Stéphanie Ferrat  La Lettre Volée


















Abîmer de jour est chargé de toute l’essence du recueil, comme si notre vie consistait à marquer, à inciser le mouvement même de la vie. Stéphanie Ferrat travaille une langue courte, sèche, qui vient affirmer le poids, l’inertie du réel qui avance, à la cadence de notre propre pas. L’auteur, dans ce recueil, ouvre un espace poétique inédit, dans sa manière de clouer en début de poème (et au centre même de celui-ci) des verbes à l’infinitif. Comme si elle posait, par ces verbes non conjugués, l’action dans le définitif, réduite au corps restant. L’infinitif d’un verbe est une action sur place, sans dégagement a priori : action retenue, un minéral, un os dans sa concentration de gestes.

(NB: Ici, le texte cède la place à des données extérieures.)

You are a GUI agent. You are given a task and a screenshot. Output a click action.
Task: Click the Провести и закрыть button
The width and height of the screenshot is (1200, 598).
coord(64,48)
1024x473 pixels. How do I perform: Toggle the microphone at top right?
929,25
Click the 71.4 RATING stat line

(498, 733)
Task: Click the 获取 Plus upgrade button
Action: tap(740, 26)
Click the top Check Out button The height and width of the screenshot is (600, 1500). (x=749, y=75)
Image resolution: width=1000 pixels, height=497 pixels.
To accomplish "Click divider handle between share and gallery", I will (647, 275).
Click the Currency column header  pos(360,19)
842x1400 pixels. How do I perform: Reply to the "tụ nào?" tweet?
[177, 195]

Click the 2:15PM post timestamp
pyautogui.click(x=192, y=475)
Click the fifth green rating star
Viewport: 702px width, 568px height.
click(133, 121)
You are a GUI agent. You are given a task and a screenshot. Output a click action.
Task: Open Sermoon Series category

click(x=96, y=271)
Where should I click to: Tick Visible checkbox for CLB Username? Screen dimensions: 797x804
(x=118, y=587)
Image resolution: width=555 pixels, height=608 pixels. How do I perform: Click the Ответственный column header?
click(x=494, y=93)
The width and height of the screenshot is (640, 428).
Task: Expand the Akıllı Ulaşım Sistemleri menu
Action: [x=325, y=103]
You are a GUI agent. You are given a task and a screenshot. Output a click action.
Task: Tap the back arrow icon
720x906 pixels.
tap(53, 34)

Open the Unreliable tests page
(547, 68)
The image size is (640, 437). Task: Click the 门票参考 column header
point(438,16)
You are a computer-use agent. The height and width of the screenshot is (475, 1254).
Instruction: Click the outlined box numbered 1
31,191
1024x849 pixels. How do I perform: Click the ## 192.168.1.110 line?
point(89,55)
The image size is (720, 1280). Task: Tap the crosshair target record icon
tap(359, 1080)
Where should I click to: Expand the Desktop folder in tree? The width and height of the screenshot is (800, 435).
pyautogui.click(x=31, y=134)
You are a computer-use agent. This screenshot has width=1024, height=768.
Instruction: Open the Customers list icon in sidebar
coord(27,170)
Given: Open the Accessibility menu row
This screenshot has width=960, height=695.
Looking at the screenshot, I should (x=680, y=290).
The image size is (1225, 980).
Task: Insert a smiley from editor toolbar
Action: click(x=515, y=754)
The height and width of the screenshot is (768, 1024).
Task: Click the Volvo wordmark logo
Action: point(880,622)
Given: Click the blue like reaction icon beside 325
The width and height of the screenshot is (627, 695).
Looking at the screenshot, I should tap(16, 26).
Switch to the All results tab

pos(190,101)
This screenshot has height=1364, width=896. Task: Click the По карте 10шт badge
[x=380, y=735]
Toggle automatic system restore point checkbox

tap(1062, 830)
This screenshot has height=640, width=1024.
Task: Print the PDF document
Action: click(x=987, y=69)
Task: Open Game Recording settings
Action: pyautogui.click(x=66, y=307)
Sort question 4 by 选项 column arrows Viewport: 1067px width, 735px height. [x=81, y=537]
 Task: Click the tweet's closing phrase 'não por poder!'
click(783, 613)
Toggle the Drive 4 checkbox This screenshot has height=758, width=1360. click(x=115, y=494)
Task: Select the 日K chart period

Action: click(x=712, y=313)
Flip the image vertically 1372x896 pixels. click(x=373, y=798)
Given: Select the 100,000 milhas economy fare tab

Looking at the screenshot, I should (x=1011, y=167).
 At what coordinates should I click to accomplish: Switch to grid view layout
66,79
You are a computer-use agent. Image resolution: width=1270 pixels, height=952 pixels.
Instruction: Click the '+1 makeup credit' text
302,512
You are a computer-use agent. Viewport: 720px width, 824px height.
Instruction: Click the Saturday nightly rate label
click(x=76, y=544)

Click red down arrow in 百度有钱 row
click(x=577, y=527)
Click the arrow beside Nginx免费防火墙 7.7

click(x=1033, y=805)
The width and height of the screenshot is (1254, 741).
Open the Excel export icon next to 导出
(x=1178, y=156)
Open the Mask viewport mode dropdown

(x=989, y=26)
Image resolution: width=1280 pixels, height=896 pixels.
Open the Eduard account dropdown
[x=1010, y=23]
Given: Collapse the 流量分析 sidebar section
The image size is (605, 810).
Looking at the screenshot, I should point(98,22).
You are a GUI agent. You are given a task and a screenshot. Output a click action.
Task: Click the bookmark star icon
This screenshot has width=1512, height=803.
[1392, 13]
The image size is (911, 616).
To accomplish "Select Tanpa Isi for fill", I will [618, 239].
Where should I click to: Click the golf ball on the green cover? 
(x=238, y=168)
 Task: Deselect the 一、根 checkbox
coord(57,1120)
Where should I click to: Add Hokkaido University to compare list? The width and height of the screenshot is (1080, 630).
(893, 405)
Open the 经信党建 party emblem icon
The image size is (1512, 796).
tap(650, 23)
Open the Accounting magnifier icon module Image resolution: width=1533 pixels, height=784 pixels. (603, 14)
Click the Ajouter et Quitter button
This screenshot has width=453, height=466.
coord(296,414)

Et c’est bien d’ossements dont il est question ici, de vie, de mort, de cette attitude face au monde qui n’en finit pas de surprendre ; et dont on ne cesse de chercher le sens. Une forme d’arrêt semble être à l’origine de la venue des mots. Quelque chose s’est passé, infime, un tremblement. Les poèmes, comme une archéologie de ce qui a été. Présence du corps donné ; non par débris, mais par morceaux ; renvoyant à une forme d’unité impossible, celle du corps, celle du poème, de l’écriture.






« bander 

ombre 

sous les chênes éblouis 

ne plus parcourir la fatigue
attachée à ses courbes 





trembler 

de rien
incertaine
fil détaché
musique retirée 

déjà
les plaintes
existaient 




décider
du bout 

lit
oiseau
sentier de nuit 




ne pas savoir 

de moi
du jour 

le plus trouble 



toucher
si ce n’est
aller au bout 

demander
de quel feu
de quels regrets 




calmer 

voix fortes des chambres
murs de papiers 

peu de choses pourtant » 


Abîmer de jour, 

Stéphanie Ferrat, La Lettre Volée, 2007.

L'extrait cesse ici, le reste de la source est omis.